II- (3-6) La suite de l’Homélie apprend aux auditeurs les deux manières dont ils peuvent porter leur croix : en leur chair par l’abstinence, en leur âme par la compassion. Un écueil, cependant, menace chacune des deux vertus, et le prédicateur l’expose : la vaine gloire chez l’ascète abstinent, l’indulgence pour le péché chez l’homme compatissant. Poursuivant son commentaire de l’évangile, Grégoire explique comment on peut, hors des temps de persécution, perdre sa vie pour la gagner. L’ancien moine revient ici à l’idée du martyre non sanglant, si chère aux Pères du monachisme. Rester fidèle aux exigences du christianisme, quoi qu’il puisse en coûter, est une bonne manière de ne pas rougir du Christ devant les hommes.

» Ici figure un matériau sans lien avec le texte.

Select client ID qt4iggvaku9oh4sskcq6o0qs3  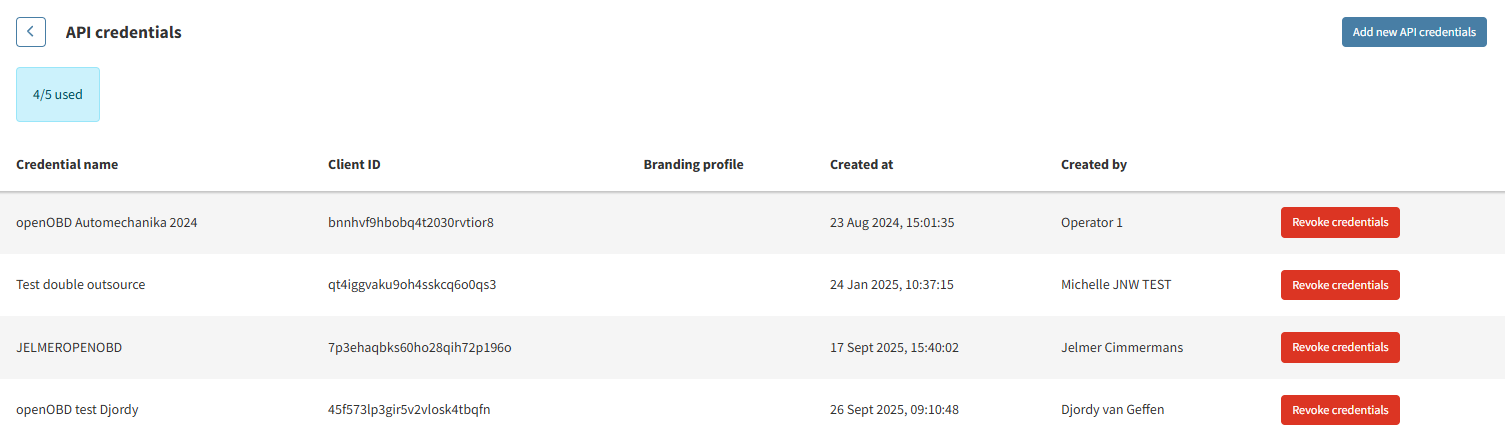(x=412, y=285)
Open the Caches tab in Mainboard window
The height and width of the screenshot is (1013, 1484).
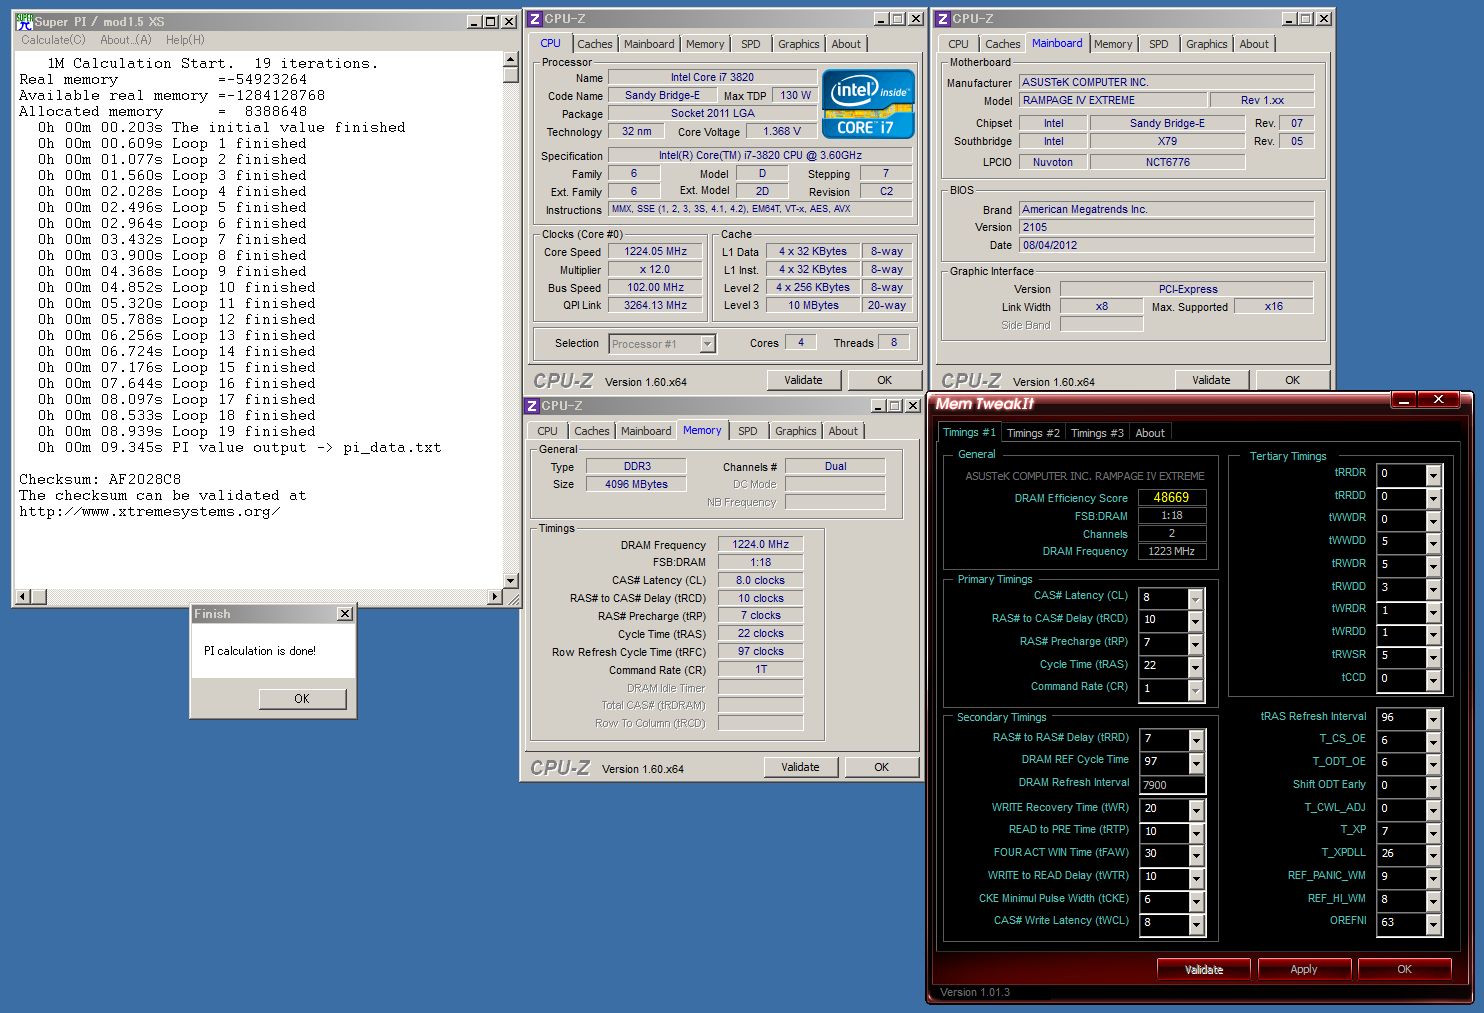coord(1002,44)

III- (7-9) La dernière phrase de l’évangile, où Jésus promet à ses disciples qu’ils ne goûteront pas la mort avant d’avoir vu le Royaume de Dieu, est bien énigmatique, et elle exige quelques explications de notre orateur. Le Seigneur, sachant combien il nous serait difficile de croire en la vie future, est venu au secours de notre espérance. Il nous montre, par celles de ses promesses qu’il réalise dès ici-bas, que celles de l’au-delà seront également honorées. Nous sommes aidés dans le même sens par l’exemple des saints martyrs fêtés en ce jour : certains de l’existence d’une vie éternelle, ils n’ont pas craint de tout lui sacrifier. Et leurs âmes ont si bien trouvé la vie désirée que même leurs os morts rendent aujourd’hui la santé et la vie. Le pape raconte ici une histoire capable de stimuler la ferveur des fidèles. On y entend les martyrs du lieu promettre à une pieuse femme, venue les prier, de se faire ses défenseurs au jour du jugement dernier. Selon son habitude, le prédicateur achève ainsi son Homélie sur la perspective des comptes à rendre au dernier jour : la plus apte à faire sentir combien est sérieux l’enjeu de la vie, et à quel point il faut désirer la miséricorde divine.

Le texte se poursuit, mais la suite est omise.